▶ **Written tasks**
- a) Answer these about the passage on User-Restricted Resource Access:
(i) What value is AUTH_FIELD given in settings.py?
(ii) Which method does the authentication class call to set the document owner?
(iii) Which endpoint serves as the example for a client's GET request?
- b) Carry on the passage about User-Restricted Resource Access from its final sentence.

▶ **Extract**
Most of the time when you allow Authenticated users to store data, you only want them to access their own data. This can be convenientely achieved by using the User-Restricted Resource Access feature. When enabled, each stored document is associated with the account that created it. This allows the API to transparently serve only account-created documents on all kind of requests: read, edit, delete and of course create.

There are only two things that we need to do in order to activate this feature:

  1. Configure the name of the field that will be used to store the owner of the document;
  2. Set the document owner on each incoming POST request.

Since we want to enable this feature for all of our API endpoints we’ll just update our settings.py file by setting a proper AUTH_FIELD value:

# Name of the field used to store the owner of each document
AUTH_FIELD = 'user_id'

Then, we want to update our authentication class to properly update the field’s value:

 from eve import Eve
 from eve.auth import BasicAuth
 from werkzeug.security import check_password_hash


 class RolesAuth(BasicAuth):
     def check_auth(self, username, password, allowed_roles, resource, method):
         # use Eve's own db driver; no additional connections/resources are used
         accounts = app.data.driver.db['accounts']
         lookup = {'username': username}
         if allowed_roles:
             # only retrieve a user if his roles match ``allowed_roles``
             lookup['roles'] = {'$in': allowed_roles}
         account = accounts.find_one(lookup)
         # set 'AUTH_FIELD' value to the account's ObjectId
         # (instead of _Id, you might want to use ID_FIELD)
         self.set_request_auth_value(account['_id'])
         return account and check_password_hash(account['password'], password)


 if __name__ == '__main__':
     app = Eve(auth=RolesAuth)
     app.run()

This is all we need to do. Now when a client hits say the /invoices endpoint with a GET request, it will only be served with invoices created by its own account. The same will happen with DELETE and PATCH, making it impossible for an authenticated user to accidentally retrieve, edit or delete other people’s data.

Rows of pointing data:
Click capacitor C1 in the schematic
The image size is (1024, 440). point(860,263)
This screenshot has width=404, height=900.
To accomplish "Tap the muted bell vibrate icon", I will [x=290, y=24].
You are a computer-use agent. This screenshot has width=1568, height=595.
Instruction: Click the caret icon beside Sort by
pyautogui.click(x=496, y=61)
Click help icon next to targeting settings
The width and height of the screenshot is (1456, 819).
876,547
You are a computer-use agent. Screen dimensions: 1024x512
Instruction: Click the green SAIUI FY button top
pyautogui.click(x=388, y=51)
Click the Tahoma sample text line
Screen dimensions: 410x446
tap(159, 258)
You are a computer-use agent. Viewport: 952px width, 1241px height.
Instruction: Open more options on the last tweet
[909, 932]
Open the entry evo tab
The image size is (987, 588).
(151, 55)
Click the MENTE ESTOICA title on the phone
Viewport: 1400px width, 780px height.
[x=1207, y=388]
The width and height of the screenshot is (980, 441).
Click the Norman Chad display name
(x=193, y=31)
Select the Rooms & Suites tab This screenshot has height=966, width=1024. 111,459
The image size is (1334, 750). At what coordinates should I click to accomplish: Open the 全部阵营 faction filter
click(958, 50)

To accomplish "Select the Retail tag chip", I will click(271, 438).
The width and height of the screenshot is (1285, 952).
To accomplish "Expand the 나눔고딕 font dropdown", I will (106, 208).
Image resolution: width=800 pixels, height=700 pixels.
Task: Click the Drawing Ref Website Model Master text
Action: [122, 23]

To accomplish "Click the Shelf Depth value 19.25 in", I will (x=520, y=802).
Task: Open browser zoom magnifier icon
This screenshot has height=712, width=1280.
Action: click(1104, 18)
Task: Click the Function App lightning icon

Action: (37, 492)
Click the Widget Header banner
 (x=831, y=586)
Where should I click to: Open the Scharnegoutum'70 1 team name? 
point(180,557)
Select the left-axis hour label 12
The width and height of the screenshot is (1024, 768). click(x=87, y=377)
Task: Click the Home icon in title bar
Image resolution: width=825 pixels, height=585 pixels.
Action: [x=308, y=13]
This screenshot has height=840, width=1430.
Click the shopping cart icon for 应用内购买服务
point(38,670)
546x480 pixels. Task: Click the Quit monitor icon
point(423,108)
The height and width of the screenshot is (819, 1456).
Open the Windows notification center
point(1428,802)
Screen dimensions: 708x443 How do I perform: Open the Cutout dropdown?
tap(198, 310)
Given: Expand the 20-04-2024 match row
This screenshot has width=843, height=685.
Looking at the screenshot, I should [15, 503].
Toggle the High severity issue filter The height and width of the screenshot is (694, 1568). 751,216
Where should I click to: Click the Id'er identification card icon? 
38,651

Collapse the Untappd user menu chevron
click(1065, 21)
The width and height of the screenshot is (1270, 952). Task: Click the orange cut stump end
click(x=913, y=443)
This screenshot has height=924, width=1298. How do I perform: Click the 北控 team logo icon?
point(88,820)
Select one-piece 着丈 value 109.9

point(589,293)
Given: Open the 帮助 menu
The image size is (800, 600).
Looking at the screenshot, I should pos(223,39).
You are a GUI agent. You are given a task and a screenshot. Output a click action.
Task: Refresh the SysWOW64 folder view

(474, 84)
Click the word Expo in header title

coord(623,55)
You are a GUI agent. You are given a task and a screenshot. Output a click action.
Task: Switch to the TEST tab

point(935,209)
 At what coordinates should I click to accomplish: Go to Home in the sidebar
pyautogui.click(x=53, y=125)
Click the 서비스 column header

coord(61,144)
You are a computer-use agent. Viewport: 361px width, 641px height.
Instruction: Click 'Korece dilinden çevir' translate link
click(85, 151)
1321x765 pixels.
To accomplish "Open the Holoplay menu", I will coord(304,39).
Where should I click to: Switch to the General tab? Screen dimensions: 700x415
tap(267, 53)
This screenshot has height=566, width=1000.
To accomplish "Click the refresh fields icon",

▶ **Written answers**
- a)
(i) 'user_id'
(ii) set_request_auth_value
(iii) /invoices

- b)
Accounts with Token Authentication

As seen in Token-Based Authentication, token authentication is just a specialized version of Basic Authentication. It is actually executed as a standard Basic Authentication request where the value of the username field is used for the token, and the password field is not provided (if included, it is ignored).

Consequently, handling accounts with Token Authentication is very similar to what we saw in Accounts with Basic Authentication, but there’s one little caveat: tokens need to be generated and stored along with the account, and eventually returned to the client.

In light of this, let’s review our updated task list:

  1. Make an endpoint available for all account management activities (/accounts).
  2. Secure the endpoint so that it is only accessible to clients (tokens) that we control.
  3. On account creation, generate and store its token.
  4. Optionally, return the new token with the response.
  5. Make sure that all other API endpoints are only accessible to authenticated tokens.
  6. Allow authenticated users to only access resources created by themselves

1. The /accounts/ endpoint

This isn’t any different than what we did in Accounts with Basic Authentication. We just need to add the token field to our schema:

     schema =  {
         'username': {
             'type': 'string',
             'required': True,
             'unique': True,
             },
         'password': {
             'type': 'string',
             'required': True,
         },
         'roles': {
             'type': 'list',
             'allowed': ['user', 'superuser', 'admin'],
             'required': True,
         },
         'token': {
             'type': 'string',
             'required': True,
         }
     }

2. Securing the /accounts/ endpoint

We defined the roles field for the accounts schema in the previous step. We also need to define the endpoint, making sure that we set the allowed user roles.

 accounts = {
     # the standard account entry point is defined as
     # '/accounts/<ObjectId>'. We define  an additional read-only entry
     # point accessible at '/accounts/<username>'.
     'additional_lookup': {
         'url': 'regex("[\w]+")',
         'field': 'username',
     },

     # We also disable endpoint caching as we don't want client apps to
     # cache account data.
     'cache_control': '',
     'cache_expires': 0,

     # Only allow superusers and admins.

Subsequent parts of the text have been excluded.